Records for finding displayed items
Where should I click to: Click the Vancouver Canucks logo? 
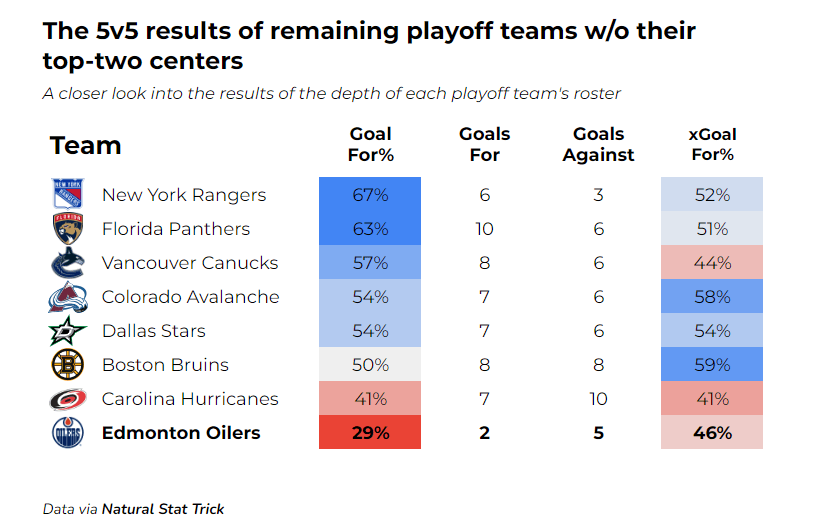tap(67, 263)
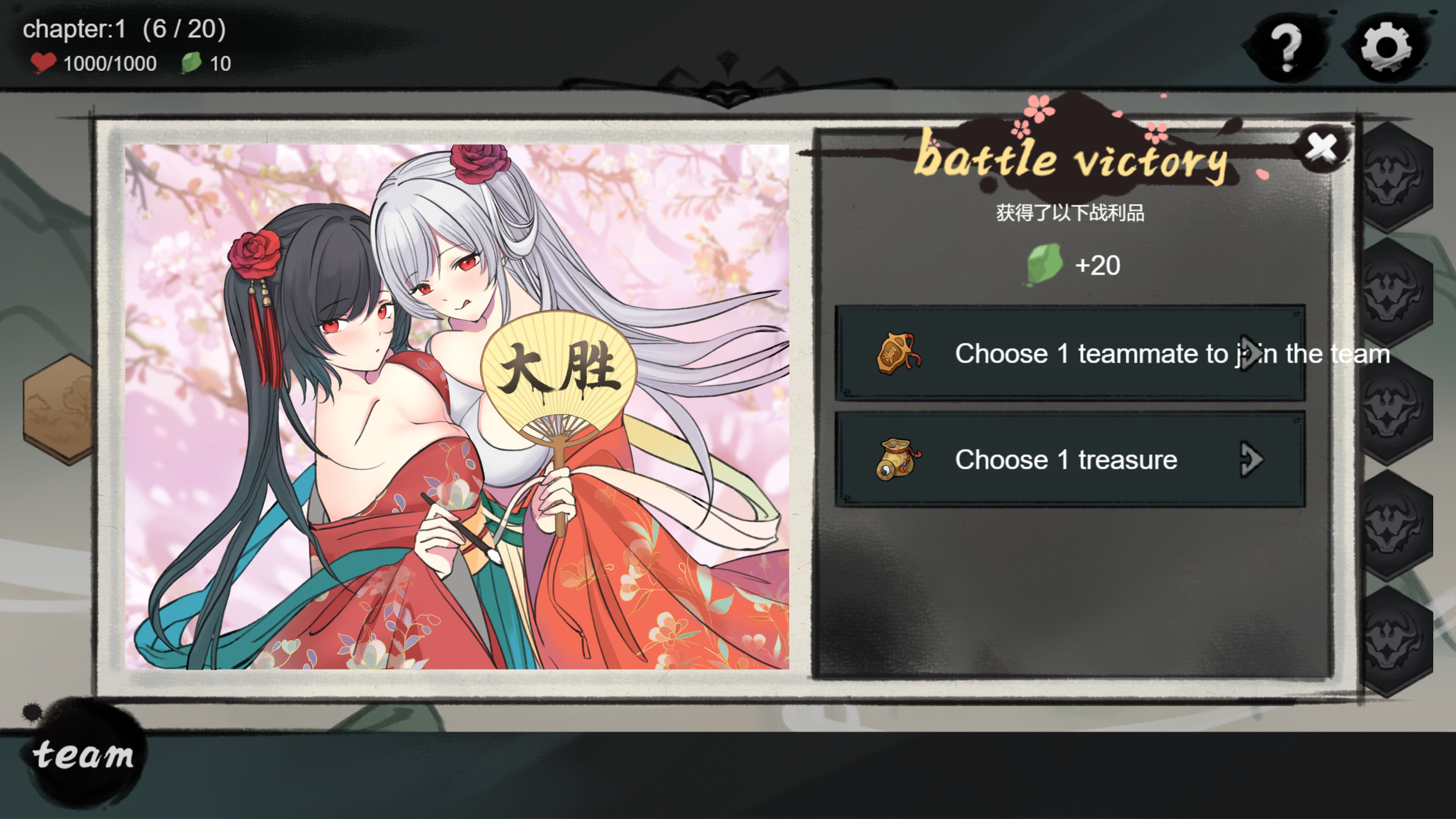Select Choose 1 teammate to join the team
The height and width of the screenshot is (819, 1456).
[x=1070, y=353]
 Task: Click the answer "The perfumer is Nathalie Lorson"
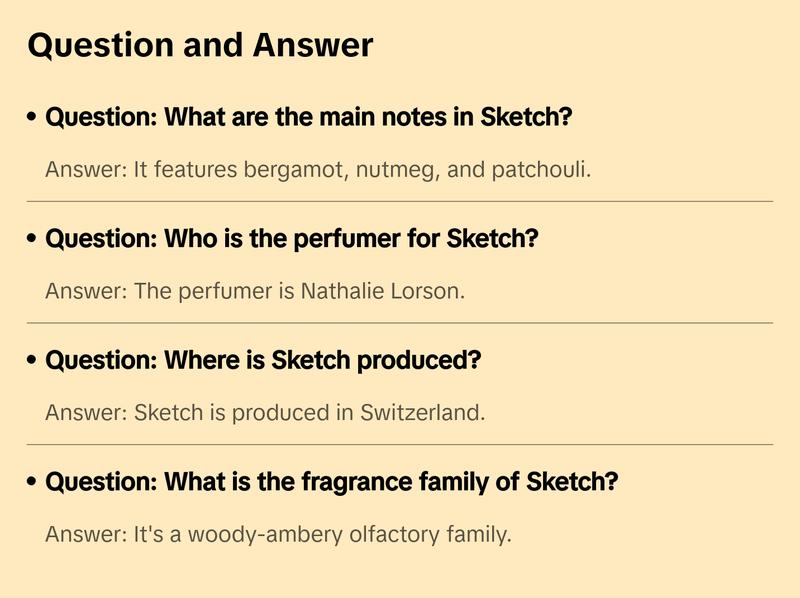[x=255, y=291]
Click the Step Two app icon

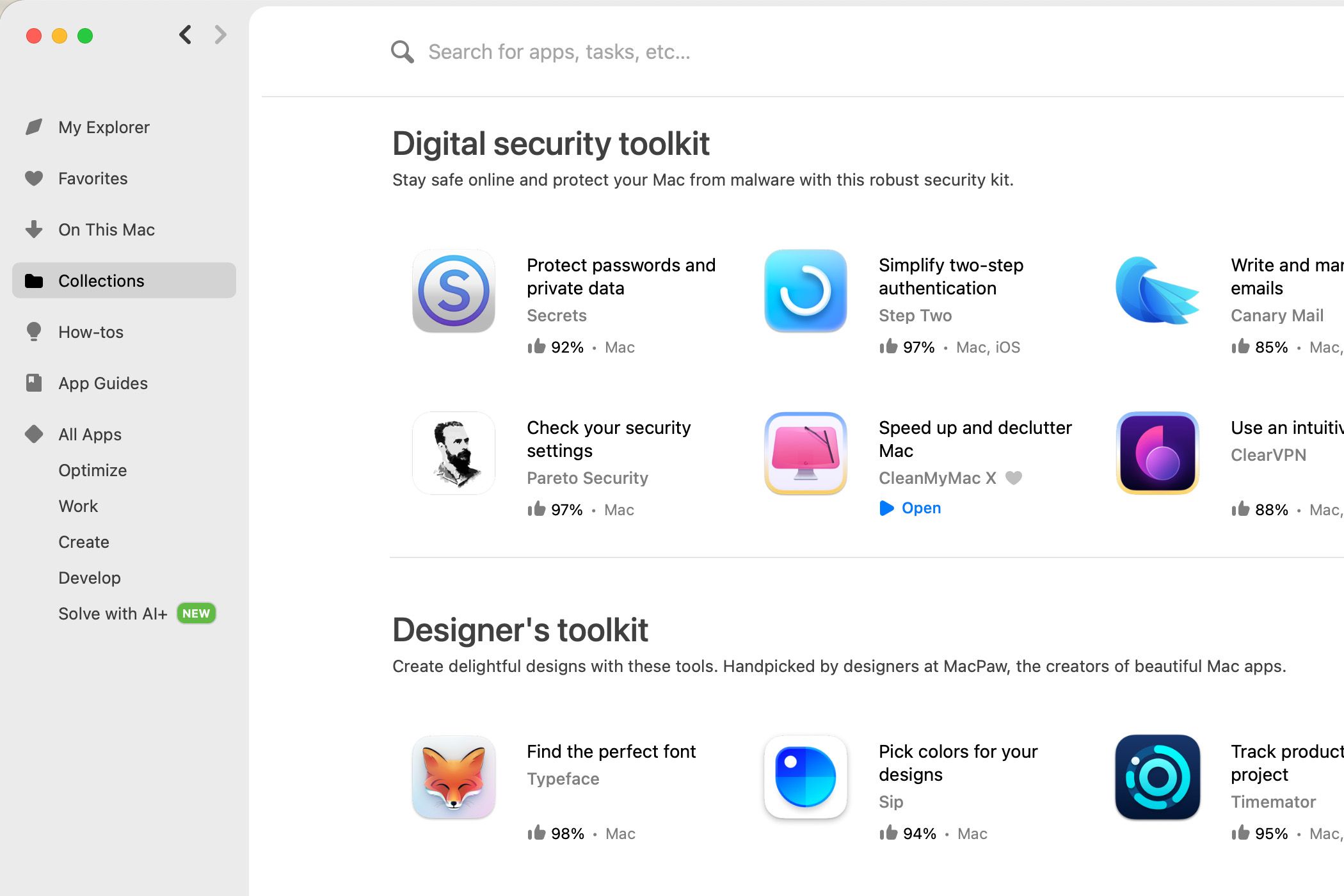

_Written exercise_
List every line in the records above that contains the word "Click".

_Exercise output_
Where should I click to: Click the Vancouver Canucks logo? 
 Task: Click the answer "The perfumer is Nathalie Lorson"
Click the Step Two app icon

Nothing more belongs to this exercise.